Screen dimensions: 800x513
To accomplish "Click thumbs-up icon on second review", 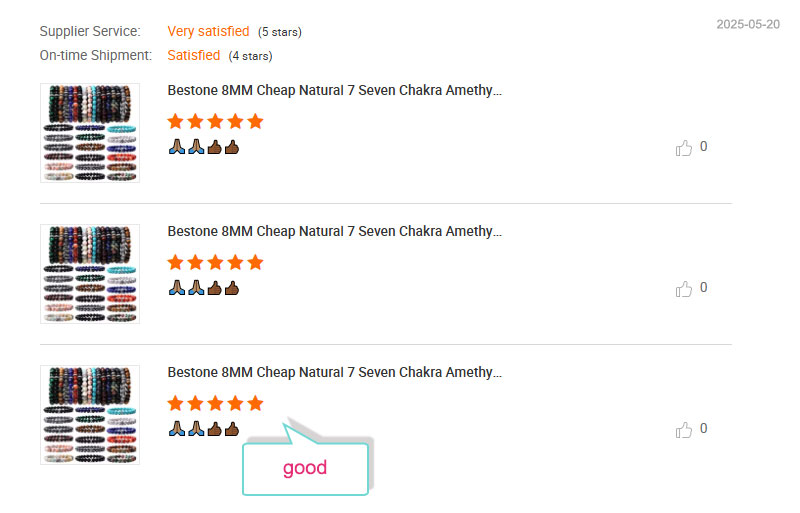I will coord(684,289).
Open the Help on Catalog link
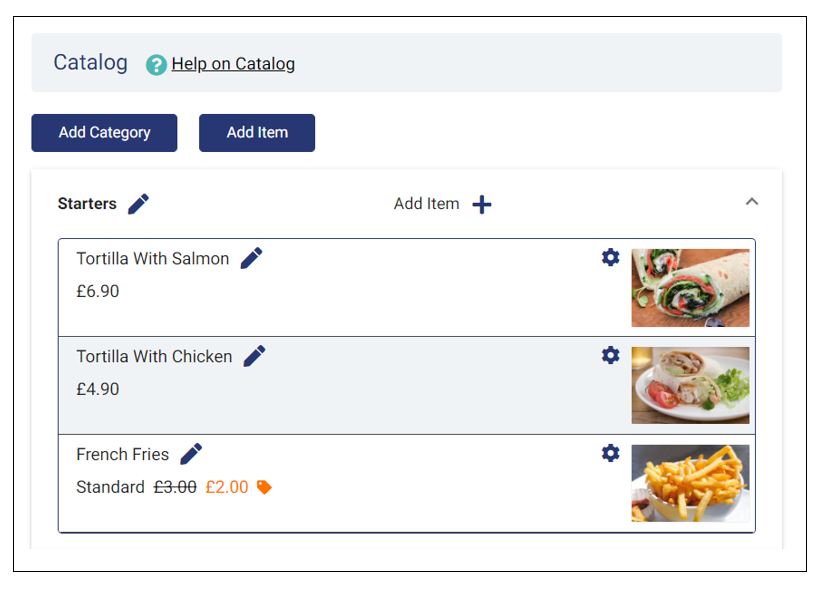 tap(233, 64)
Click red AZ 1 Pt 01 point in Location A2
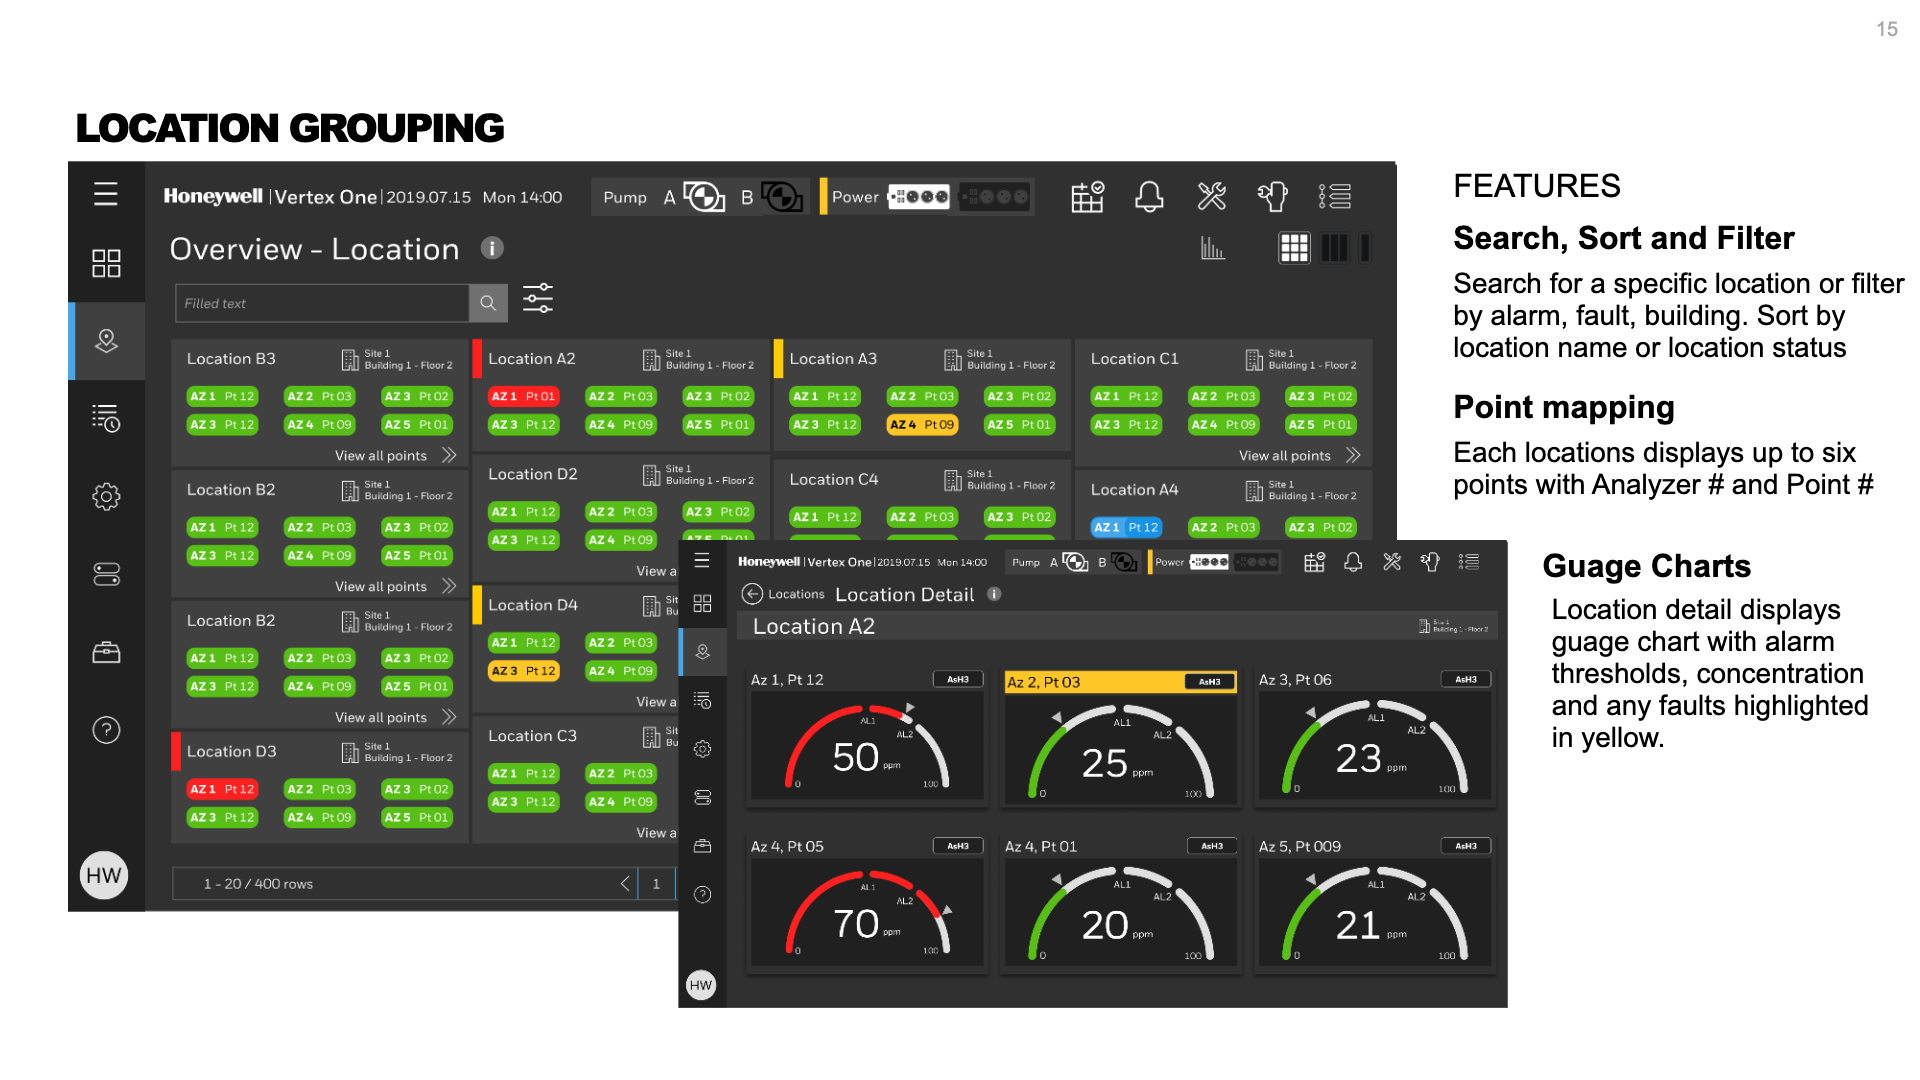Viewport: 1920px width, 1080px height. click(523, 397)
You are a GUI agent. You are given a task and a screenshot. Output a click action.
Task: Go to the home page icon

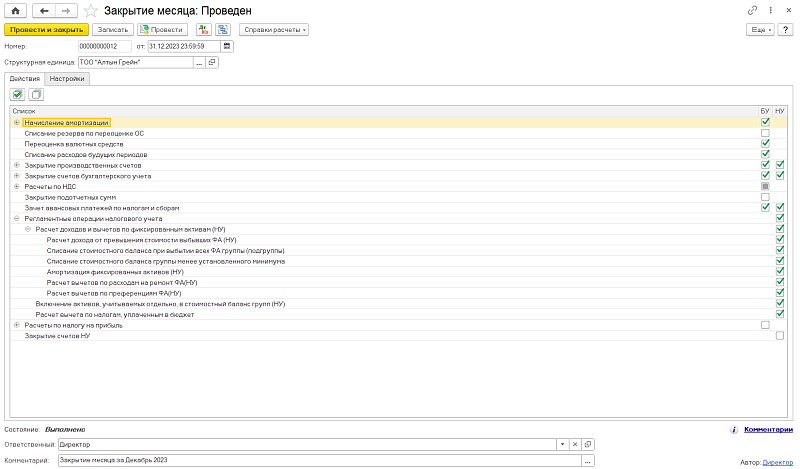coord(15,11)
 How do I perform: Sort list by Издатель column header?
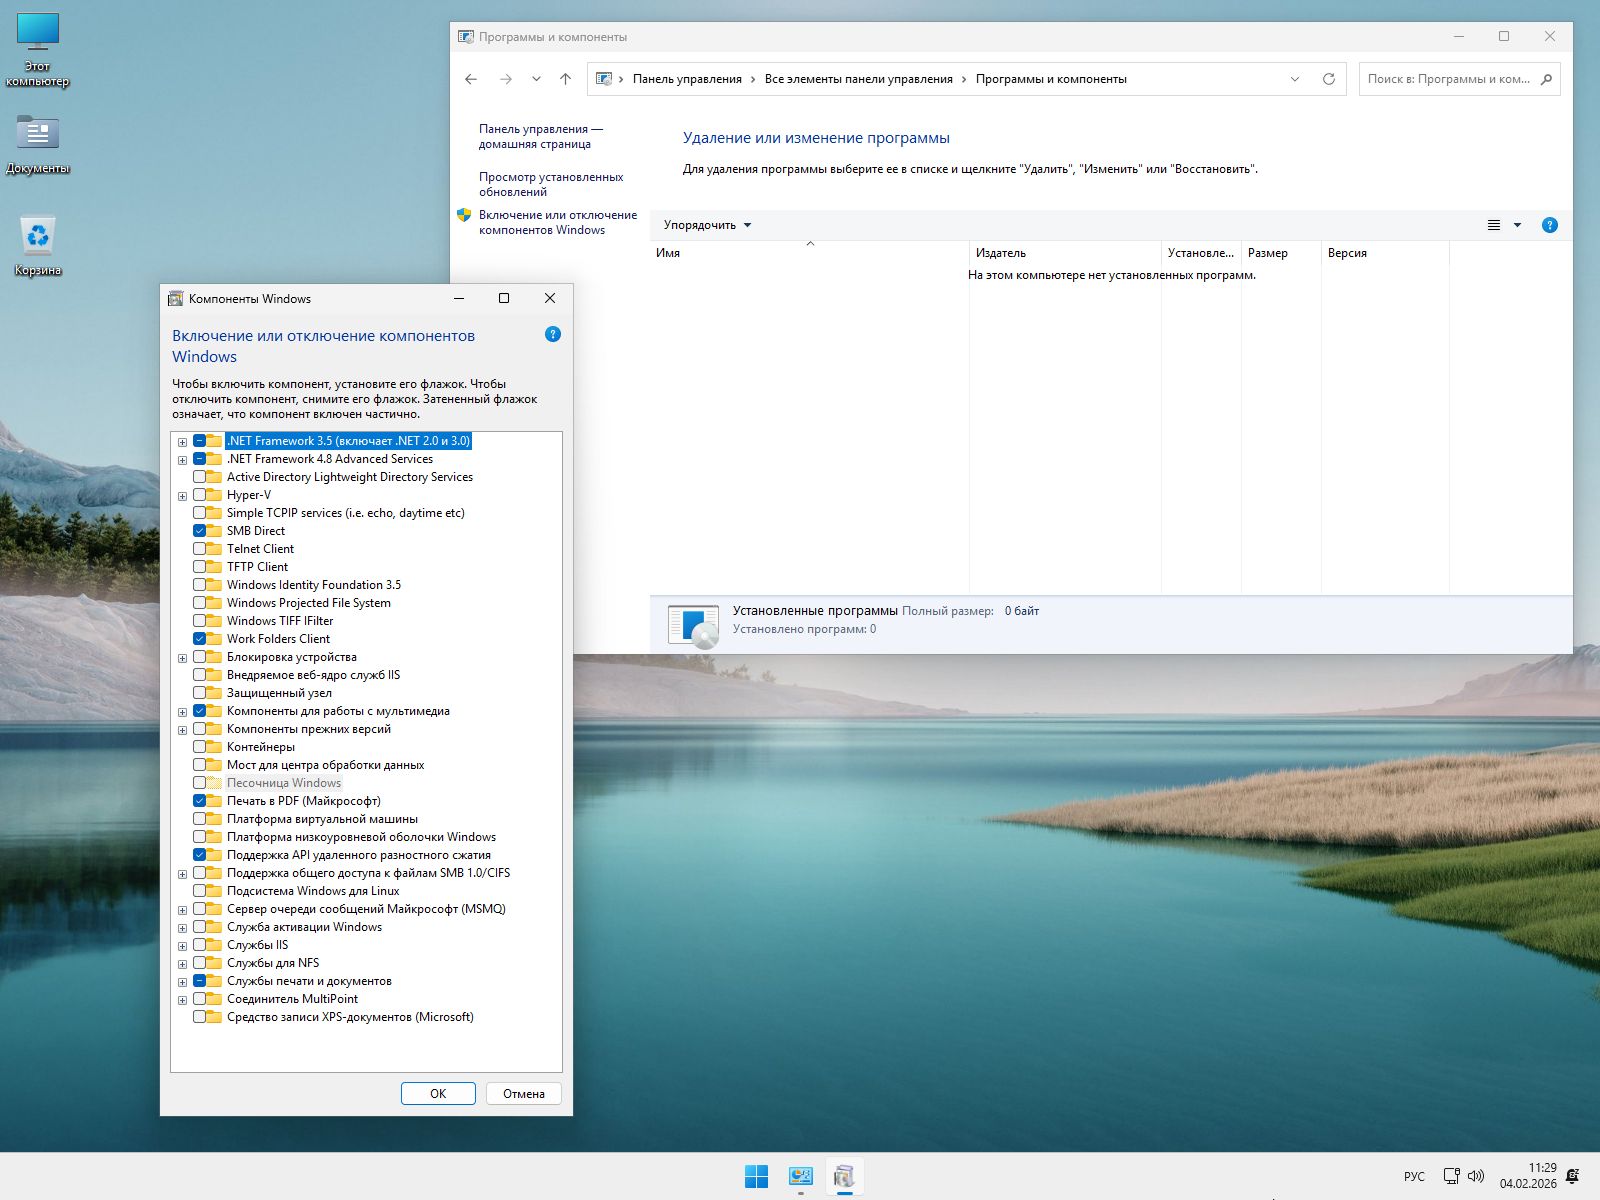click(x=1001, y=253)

--------------------------------------------------

• **Aim**: Recast the records, from the line containing "Click red AZ 1 Pt 01 point in Location A2" through the end of the records, as a numbered list that skips blank lines and leaves out the pictures.

• **Task output**:
1. Click red AZ 1 Pt 01 point in Location A2
2. Viewport: 1920px width, 1080px height. click(523, 397)
3. You are a GUI agent. You are given a task and a screenshot. Output a click action.
4. Task: Go to the home page icon
5. coord(15,11)
6.  How do I perform: Sort list by Издатель column header?
7. click(x=1001, y=253)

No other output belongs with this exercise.